Beneath the vaulted ceilings, candlelit chandeliers, sumptuous velvet curtains, glimmering gold and marble tabletops, stained glass, and polished wooden altars, guests might forget they’re not in a cathedral after all. Statues of Christ weeping blood and haloed Virgins grace every nook and cranny. There is also a decidedly gothic element to the restaurant: gargoyles loom in the corners, menus are cross- and coffin-shaped, and organ music scores your meal. Cocktails like the “Little Devil” and the “Joan of Arc” come with crucifix-shaped stirrers.

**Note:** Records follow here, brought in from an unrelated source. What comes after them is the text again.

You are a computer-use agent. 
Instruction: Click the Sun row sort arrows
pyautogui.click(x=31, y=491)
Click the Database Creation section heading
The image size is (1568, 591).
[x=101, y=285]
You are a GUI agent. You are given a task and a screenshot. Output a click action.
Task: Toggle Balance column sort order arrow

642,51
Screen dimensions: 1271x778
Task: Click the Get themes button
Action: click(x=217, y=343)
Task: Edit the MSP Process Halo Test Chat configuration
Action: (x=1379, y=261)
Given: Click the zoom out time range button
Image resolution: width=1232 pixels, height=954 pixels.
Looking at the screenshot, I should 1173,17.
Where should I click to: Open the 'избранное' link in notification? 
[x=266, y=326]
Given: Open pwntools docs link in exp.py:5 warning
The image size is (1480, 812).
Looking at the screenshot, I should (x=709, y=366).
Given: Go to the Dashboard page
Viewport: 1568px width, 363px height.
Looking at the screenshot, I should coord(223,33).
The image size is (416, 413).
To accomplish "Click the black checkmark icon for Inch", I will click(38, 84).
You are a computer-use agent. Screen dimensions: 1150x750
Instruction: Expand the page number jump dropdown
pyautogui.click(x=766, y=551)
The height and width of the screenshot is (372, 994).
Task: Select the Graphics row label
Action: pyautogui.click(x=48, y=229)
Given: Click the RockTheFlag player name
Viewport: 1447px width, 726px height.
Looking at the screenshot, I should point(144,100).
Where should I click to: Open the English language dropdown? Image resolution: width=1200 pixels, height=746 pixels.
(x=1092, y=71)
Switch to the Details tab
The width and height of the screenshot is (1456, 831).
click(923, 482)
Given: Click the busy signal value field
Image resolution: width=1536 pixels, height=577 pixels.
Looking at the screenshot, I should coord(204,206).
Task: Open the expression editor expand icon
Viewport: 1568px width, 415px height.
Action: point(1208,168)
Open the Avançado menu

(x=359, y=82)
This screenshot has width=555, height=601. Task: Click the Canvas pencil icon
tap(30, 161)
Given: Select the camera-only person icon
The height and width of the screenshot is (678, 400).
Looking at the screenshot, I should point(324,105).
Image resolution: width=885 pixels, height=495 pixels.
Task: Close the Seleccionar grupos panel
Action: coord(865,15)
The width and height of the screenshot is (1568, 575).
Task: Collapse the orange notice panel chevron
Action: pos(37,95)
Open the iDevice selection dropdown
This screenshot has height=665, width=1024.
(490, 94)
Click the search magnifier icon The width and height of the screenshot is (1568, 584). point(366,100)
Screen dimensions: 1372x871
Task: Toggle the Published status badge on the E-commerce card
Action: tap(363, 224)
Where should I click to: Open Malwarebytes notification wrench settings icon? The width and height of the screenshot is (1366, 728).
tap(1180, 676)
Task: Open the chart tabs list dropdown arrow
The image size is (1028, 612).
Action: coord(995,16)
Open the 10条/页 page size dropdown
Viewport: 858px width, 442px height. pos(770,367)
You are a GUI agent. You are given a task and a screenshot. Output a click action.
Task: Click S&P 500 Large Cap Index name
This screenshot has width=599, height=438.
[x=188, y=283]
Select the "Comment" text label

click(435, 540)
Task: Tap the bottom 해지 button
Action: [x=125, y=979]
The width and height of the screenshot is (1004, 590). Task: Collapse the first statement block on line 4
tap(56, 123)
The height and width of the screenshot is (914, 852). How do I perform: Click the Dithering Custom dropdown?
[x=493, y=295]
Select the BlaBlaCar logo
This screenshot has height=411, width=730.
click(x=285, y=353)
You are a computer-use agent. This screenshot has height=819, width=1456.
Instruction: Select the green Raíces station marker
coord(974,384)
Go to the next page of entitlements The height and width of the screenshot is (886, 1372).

Diamond Dining, the restaurant company responsible for some of Japan’s most famous concept cafés, allegedly collected the Catholic antiques in Europe and South America and transported them back to Japan. The original Christon Café is in Osaka, but its popularity led to the opening of two more locations in Tokyo (one in Shibuya and this one in Shinjuku) as well as one more in Fukuoka.
The restaurant has become a popular place for “joshikai,” or women-only gatherings, particularly with Gothic Lolitas who match the scenery in their black lace. After hours Christon Café transforms into a nightclub, and it’s rumored to play host to all-night fetish parties.